Comparing Methods for Scheduling Streaming updates via dbt

Warehousing & Analytics

Engage in discussions on data warehousing, analytics, and BI solutions within the Databricks Community. Share insights, tips, and best practices for leveraging data for informed decision-making.

We are trying to schedule updates to streaming tables and materialized views in Azure Databricks that we have defined in dbt.

Two options we are considering are `SCHEDULE CRON` and just scheduling `dbt run` commands via CI/CD.

The `SCHEDULE CRON` option seems attractive at first because it utilizes the *significantly cheaper* jobs compute SKUs. However, I cannot find any kind of provision for orchestrating the refreshes so that dependencies are considered (i.e. Refresh the dependent MV after the ST is refreshed). This adversely affects the recency of the data in the MVs that are dependent upon upstream STs due to the necessary time gap that must be placed between them in the schedules.
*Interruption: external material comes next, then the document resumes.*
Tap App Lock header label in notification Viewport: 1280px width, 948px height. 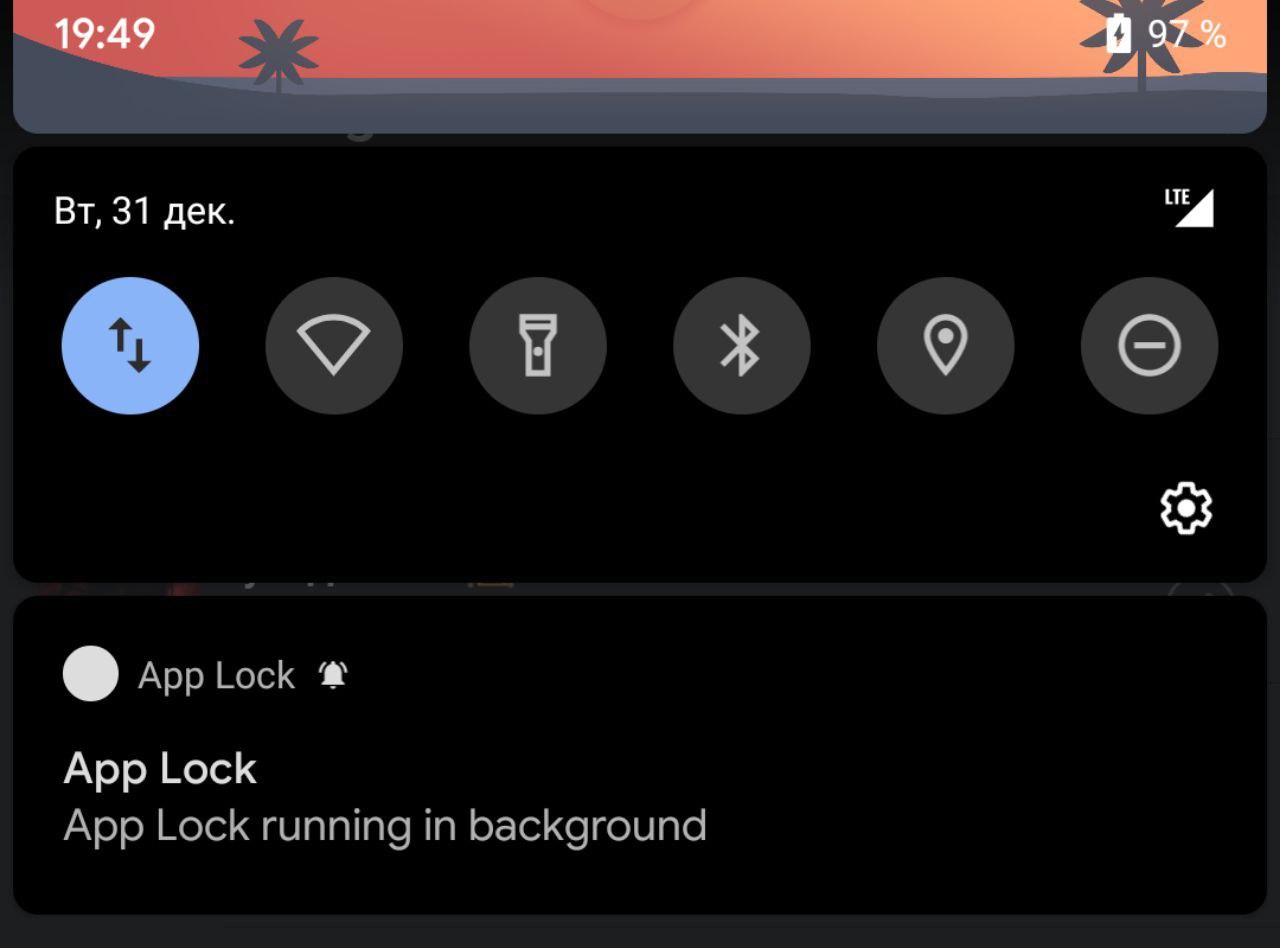point(216,677)
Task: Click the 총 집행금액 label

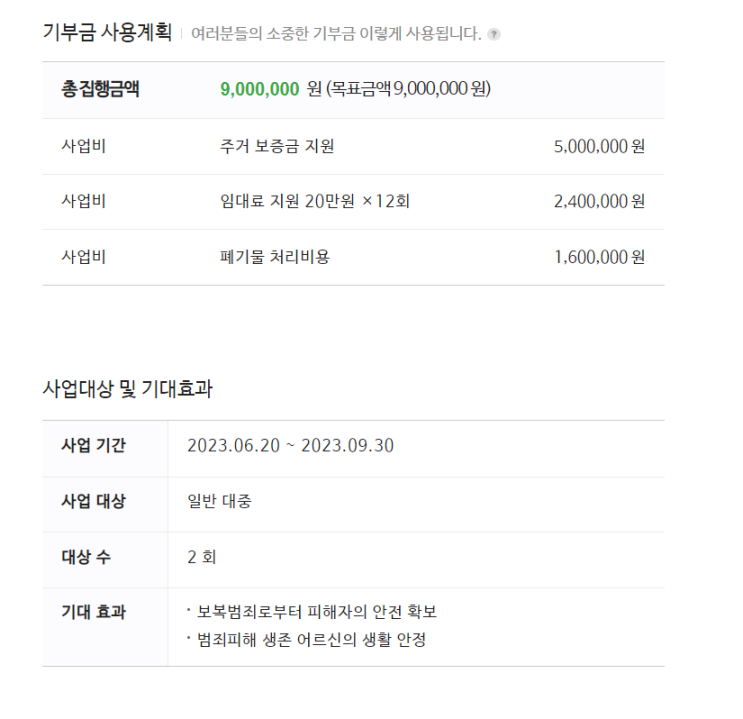Action: 100,89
The `dbt run` approach handles this elegantly, multithreading where necessary and refreshing MV/STs in order according to their dependencies. Unfortunately, it seems that dbt must connect to a SQL warehouse and thus cannot use the more cost efficient jobs compute SKUs.

Is my understanding of the pros/cons laid out here correct? Are there other approaches that would provide a more cost effective use of resources?